Editor's Note: This was originally published for FANGORIA on November 15, 2002, and we're proud to share it as part of The Gingold Files.
The documentary Hell House is the kind of movie where the reviews can tell you as much about the critic as they do about the movie. The publicity and marketing materials cite one reviewer who praises the film’s even-handedness, and another who calls it “a real-life Waiting for Guffman.” When a movie deals with a subject as touchy as religion, a viewer always brings one’s own prejudices along, and I must admit I walked into Hell House thinking, “Isn’t it a bit hypocritical for a church group to use staged terrors to convey their messages, when these are the same type of people who rail against horror films?” Yet while George Ratliff’s film doesn’t shy away from the foibles and occasional contradictions of his subjects, his presentation doesn’t judge his real-life characters; their methods may seem extreme, but he doesn’t poke fun at their motivations.
Ratliff’s movie is arriving in New York at the tail end of its regional run, much like the equally spiritually informed but otherwise very different Omega Code; the supposition is apparently that Manhattan audiences will be the least receptive to films with religious themes. Here, the focus is on the Hell Houses that have been constructed each Halloween by a Dallas-area Pentacostal church since 1990, using the haunted-attraction venue as a vehicle for expounding on the wages of sin. This particular house gained notoriety when it staged a recreation of the Columbine High School massacre, which piqued Ratliff’s interest and led him to follow the 2000 edition from inception through presentation. Shooting on digital video, Ratliff has explored every aspect of the process, and along the way provides a revealing, non-judgmental look at the people behind it.
Centering on the Cassar family (one quibble: the participants aren’t identified by name on screen), Ratliff presents a group who are devoted to their cause and throw themselves into this vehicle with the fervor of regional horror fans creating a DIY movie. Only here, the ghoulish tableaux are devoted to sinners—drunk-driving crash victims, a girl who has an abortion, a “Gay Man With AIDS”—who are plagued by demons that will drag them to hell unless they accept God. These productions are big deals for both the people directly involved and the local high school students who vie for the many roles; we see scriptwriters arguing over the correct nomenclature for Magic: The Gathering, fresh-faced kids pouring their hearts into auditions for roles like “Suicide Girl” and “Abortion Girl” and construction crews assuring that performers playing souls trapped in hell will actually be safe under the house’s plexiglass floor.
It would be easy to view their activities as laughable expressions of religious hysteria—except that Ratliff allows us to get to know the people behind them, who we see as decent folks motivated by spiritual convictions that have a genuine place in their lives. They’re not crazed zealots, just serious about the messages they’re attempting to convey. At the same time, Ratliff doesn’t shy away from the fact that the teen performers are in it at least partially for the fun, and their enthusiasm feels real.
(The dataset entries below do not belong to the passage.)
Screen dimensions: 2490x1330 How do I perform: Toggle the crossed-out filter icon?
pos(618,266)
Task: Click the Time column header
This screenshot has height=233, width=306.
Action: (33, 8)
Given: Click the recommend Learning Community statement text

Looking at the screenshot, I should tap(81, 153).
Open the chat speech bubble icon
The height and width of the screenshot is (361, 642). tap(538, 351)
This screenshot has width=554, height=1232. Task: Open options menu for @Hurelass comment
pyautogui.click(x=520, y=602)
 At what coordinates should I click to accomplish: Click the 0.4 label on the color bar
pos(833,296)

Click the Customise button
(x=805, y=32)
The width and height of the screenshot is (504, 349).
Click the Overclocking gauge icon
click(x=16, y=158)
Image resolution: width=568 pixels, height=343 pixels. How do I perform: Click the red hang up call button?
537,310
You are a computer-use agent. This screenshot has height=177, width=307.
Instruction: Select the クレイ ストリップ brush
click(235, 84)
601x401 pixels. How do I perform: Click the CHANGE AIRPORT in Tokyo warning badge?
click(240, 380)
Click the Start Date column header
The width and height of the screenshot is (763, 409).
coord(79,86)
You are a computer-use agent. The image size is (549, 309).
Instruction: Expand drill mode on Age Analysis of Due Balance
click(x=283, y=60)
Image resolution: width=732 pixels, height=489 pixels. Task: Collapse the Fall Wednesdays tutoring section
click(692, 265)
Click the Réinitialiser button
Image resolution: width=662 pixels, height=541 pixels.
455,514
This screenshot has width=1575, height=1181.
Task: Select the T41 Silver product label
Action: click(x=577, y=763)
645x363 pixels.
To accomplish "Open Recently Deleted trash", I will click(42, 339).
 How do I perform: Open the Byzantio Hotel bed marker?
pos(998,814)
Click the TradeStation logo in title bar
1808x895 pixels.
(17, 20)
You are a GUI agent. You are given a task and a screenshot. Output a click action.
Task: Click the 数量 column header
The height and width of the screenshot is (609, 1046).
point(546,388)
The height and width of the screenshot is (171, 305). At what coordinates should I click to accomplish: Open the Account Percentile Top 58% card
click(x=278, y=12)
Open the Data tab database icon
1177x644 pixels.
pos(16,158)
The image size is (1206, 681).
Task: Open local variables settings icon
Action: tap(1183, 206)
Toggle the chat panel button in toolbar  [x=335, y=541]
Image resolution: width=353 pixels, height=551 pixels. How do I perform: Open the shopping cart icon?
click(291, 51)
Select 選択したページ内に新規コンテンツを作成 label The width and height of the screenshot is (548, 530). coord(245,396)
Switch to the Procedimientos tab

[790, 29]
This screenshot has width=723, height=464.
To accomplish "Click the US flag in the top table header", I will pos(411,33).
Sure, the auditions seem over-the-top—but no doubt the tryouts for some school plays (and, heck, some low-budget horror films) aren’t any more exaggerated.
Occasional contradictions inevitably come to light, which Ratliff chooses to simply present at face value rather than comment on. One key participant, for example, spends some of his spare time as an amateur wrestler, bashing and getting bashed for small but vocal audiences (“giving the people what they want,” he describes it) before returning to his church pursuits. The movie is at its most interesting, however, when it shows us how working in the Hell House is both informed by and serves as catharsis for the people involved. One girl, a sexual-assault victim, describes how performing at the House helped her come to terms with the traumatic incident. And one of the movie’s most moving—and slightly chilling—moments comes when a father of several children, who we learn was abandoned by his wife for an Internet romance, watches a setpiece involving a broken family that he helped stage.
Ratliff’s open-minded approach, of course, leaves it up to viewers to decide how to take all this, and certainly some may find the Hell House group’s activities ridiculous, misguided, perhaps even dangerous. But one of his achievements is to not only appeal to but encourage an open mind. Late in the movie, a group of teens angry and offended by what they’ve seen in the House confront one of its creators, all f-words and raised middle fingers. A lesser documentarian might have shown only the most volatile part of the confrontation, but Ratliff lets the whole scene play out as the churchman calmly explains his side of things. He points out that the scenarios are all about people being given a choice, and the teens leave in a more subdued state; they haven’t been converted, but they have been given something to think about. The movie works the same way.